▶ Instructions to follow
Please give the records below back in full, exactly as shown.

▶ Saved data entries
⁂

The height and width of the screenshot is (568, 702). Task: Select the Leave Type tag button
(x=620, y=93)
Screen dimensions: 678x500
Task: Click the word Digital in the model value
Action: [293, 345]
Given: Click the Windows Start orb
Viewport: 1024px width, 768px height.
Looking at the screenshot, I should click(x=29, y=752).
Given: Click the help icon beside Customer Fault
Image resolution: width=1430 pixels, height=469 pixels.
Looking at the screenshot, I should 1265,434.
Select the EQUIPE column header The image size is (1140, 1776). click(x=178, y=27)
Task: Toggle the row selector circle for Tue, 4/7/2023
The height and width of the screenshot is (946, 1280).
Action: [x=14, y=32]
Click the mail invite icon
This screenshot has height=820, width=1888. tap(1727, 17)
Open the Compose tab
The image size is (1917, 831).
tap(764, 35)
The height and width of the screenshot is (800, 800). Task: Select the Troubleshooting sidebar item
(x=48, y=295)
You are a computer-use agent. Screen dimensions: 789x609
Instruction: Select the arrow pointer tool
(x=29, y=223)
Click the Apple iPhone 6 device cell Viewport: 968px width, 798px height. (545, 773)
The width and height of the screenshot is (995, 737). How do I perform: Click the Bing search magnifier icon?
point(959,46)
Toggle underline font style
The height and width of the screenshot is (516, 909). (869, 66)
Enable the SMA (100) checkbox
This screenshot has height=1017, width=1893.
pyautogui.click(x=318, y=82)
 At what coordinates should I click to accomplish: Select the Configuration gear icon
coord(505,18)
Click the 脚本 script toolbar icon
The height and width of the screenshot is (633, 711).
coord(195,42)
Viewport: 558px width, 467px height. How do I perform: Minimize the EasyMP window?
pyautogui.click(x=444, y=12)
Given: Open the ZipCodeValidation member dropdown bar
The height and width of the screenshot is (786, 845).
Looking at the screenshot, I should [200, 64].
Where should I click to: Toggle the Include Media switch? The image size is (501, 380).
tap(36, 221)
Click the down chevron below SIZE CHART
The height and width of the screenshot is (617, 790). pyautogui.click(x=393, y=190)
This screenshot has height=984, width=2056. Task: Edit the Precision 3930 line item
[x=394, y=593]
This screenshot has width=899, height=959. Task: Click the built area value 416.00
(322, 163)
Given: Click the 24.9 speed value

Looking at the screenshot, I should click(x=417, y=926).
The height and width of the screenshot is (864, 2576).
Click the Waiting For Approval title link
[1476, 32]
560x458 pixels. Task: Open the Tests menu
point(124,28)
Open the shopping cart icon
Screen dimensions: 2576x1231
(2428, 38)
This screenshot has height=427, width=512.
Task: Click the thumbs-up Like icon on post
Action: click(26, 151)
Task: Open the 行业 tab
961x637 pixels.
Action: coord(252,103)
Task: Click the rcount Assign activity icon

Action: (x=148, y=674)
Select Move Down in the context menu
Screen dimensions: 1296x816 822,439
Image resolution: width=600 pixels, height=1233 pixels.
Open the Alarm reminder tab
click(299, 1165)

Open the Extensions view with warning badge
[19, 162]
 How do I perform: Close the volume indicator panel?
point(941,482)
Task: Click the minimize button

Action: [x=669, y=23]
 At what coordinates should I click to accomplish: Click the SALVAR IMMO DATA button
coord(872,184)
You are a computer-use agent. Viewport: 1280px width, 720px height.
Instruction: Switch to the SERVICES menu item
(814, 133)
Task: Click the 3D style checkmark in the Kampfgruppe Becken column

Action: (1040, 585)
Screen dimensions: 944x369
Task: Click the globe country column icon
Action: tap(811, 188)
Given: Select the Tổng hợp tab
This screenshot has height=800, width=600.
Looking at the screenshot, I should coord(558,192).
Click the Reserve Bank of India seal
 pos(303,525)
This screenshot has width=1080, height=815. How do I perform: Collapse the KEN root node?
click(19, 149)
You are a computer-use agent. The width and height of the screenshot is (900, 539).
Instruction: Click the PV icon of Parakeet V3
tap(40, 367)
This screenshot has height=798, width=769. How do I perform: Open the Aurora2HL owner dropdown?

⁂

▶ Answer box
The height and width of the screenshot is (568, 702). Task: Select the Leave Type tag button
(x=620, y=93)
Screen dimensions: 678x500
Task: Click the word Digital in the model value
Action: [293, 345]
Given: Click the Windows Start orb
Viewport: 1024px width, 768px height.
Looking at the screenshot, I should click(x=29, y=752).
Given: Click the help icon beside Customer Fault
Image resolution: width=1430 pixels, height=469 pixels.
Looking at the screenshot, I should 1265,434.
Select the EQUIPE column header The image size is (1140, 1776). click(x=178, y=27)
Task: Toggle the row selector circle for Tue, 4/7/2023
The height and width of the screenshot is (946, 1280).
Action: [x=14, y=32]
Click the mail invite icon
This screenshot has height=820, width=1888. tap(1727, 17)
Open the Compose tab
The image size is (1917, 831).
tap(764, 35)
The height and width of the screenshot is (800, 800). Task: Select the Troubleshooting sidebar item
(x=48, y=295)
You are a computer-use agent. Screen dimensions: 789x609
Instruction: Select the arrow pointer tool
(x=29, y=223)
Click the Apple iPhone 6 device cell Viewport: 968px width, 798px height. (545, 773)
The width and height of the screenshot is (995, 737). How do I perform: Click the Bing search magnifier icon?
point(959,46)
Toggle underline font style
The height and width of the screenshot is (516, 909). (869, 66)
Enable the SMA (100) checkbox
This screenshot has height=1017, width=1893.
pyautogui.click(x=318, y=82)
 At what coordinates should I click to accomplish: Select the Configuration gear icon
coord(505,18)
Click the 脚本 script toolbar icon
The height and width of the screenshot is (633, 711).
coord(195,42)
Viewport: 558px width, 467px height. How do I perform: Minimize the EasyMP window?
pyautogui.click(x=444, y=12)
Given: Open the ZipCodeValidation member dropdown bar
The height and width of the screenshot is (786, 845).
Looking at the screenshot, I should [200, 64].
Where should I click to: Toggle the Include Media switch? The image size is (501, 380).
tap(36, 221)
Click the down chevron below SIZE CHART
The height and width of the screenshot is (617, 790). pyautogui.click(x=393, y=190)
This screenshot has height=984, width=2056. Task: Edit the Precision 3930 line item
[x=394, y=593]
This screenshot has width=899, height=959. Task: Click the built area value 416.00
(322, 163)
Given: Click the 24.9 speed value

Looking at the screenshot, I should click(x=417, y=926).
The height and width of the screenshot is (864, 2576).
Click the Waiting For Approval title link
[1476, 32]
560x458 pixels. Task: Open the Tests menu
point(124,28)
Open the shopping cart icon
Screen dimensions: 2576x1231
(2428, 38)
This screenshot has height=427, width=512.
Task: Click the thumbs-up Like icon on post
Action: click(26, 151)
Task: Open the 行业 tab
961x637 pixels.
Action: coord(252,103)
Task: Click the rcount Assign activity icon

Action: (x=148, y=674)
Select Move Down in the context menu
Screen dimensions: 1296x816 822,439
Image resolution: width=600 pixels, height=1233 pixels.
Open the Alarm reminder tab
click(299, 1165)

Open the Extensions view with warning badge
[19, 162]
 How do I perform: Close the volume indicator panel?
point(941,482)
Task: Click the minimize button

Action: [x=669, y=23]
 At what coordinates should I click to accomplish: Click the SALVAR IMMO DATA button
coord(872,184)
You are a computer-use agent. Viewport: 1280px width, 720px height.
Instruction: Switch to the SERVICES menu item
(814, 133)
Task: Click the 3D style checkmark in the Kampfgruppe Becken column

Action: (1040, 585)
Screen dimensions: 944x369
Task: Click the globe country column icon
Action: tap(811, 188)
Given: Select the Tổng hợp tab
This screenshot has height=800, width=600.
Looking at the screenshot, I should coord(558,192).
Click the Reserve Bank of India seal
 pos(303,525)
This screenshot has width=1080, height=815. How do I perform: Collapse the KEN root node?
click(19, 149)
You are a computer-use agent. The width and height of the screenshot is (900, 539).
Instruction: Click the PV icon of Parakeet V3
tap(40, 367)
This screenshot has height=798, width=769. How do I perform: Open the Aurora2HL owner dropdown?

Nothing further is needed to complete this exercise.